Dr. Noble set me up with a referral to a doctor in pulmonology at Rockwood Clinic. I met with Dr. Byrd in December of 1995 for the first time. He’s a sweet, older man who looks like someone’s grandfather as well as a doctor. I like him a lot, even though he shoved a tube down my nose. We setup a time for me to go the hospital as an outpatient for a bronchoscope. What they did was gave the medication in a nebulizer, which is one of those long blue tubes that are used for breathing treatments. This medication was to freeze up my throat. It caused me to cough badly, though. I was also given an anesthetic to put me to sleep. While I was out cold, they put a tube in my nose and put in to my lungs so they could tissue to biopsy.

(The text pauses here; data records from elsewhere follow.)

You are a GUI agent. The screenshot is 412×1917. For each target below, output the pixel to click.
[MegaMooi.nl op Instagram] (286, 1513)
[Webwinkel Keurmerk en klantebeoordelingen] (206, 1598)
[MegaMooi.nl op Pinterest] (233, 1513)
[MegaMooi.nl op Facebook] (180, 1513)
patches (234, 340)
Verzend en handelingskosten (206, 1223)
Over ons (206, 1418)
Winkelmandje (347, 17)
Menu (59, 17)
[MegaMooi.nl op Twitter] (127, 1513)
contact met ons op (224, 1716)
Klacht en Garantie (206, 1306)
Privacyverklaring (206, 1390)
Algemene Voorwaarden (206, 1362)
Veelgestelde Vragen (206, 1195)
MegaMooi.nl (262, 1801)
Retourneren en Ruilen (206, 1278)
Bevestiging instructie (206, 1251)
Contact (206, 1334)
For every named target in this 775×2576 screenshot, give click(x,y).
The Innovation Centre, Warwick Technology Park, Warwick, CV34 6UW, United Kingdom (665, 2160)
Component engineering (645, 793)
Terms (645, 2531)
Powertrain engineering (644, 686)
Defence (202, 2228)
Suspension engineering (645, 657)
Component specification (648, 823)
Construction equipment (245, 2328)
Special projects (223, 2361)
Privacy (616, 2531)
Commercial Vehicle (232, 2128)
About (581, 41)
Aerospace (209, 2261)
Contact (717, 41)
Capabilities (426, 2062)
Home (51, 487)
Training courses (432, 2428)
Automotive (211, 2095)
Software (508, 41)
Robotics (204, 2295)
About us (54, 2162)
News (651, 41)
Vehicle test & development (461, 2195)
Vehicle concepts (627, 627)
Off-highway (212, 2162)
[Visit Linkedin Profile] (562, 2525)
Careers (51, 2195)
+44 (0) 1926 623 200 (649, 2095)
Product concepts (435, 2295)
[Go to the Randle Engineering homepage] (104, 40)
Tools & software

The next thing that I remember is starting to wake up while the orderly was wheeling me on the gurney to the recovery area. When I fully came out of the anesthesia, I was allowed to go home. I got home via Spokane Transit Authority. I took a bus.

My next doctor’s appointment with Dr. Byrd was in January 1996. I was told at that point that I did have sarcoidosis. He started me on 40-mg prednisone daily. We’ve been gradually decreasing over the years. Currently I take 1 (10-mg) tablet daily. I am also taking other medications for asthma and high blood pressure. But I guess that other than that, I am okay. At least I am still among the living.

Quite a bit of time has passed since I was diagnosed. And a lot has happened since. I am thankful for the support I’ve had. Some people aren’t so lucky.

I keep trying to have a positive and most ofthe time it isn’t hard. But that doesn’t mean that there aren’t down moments. It is possible to live with this.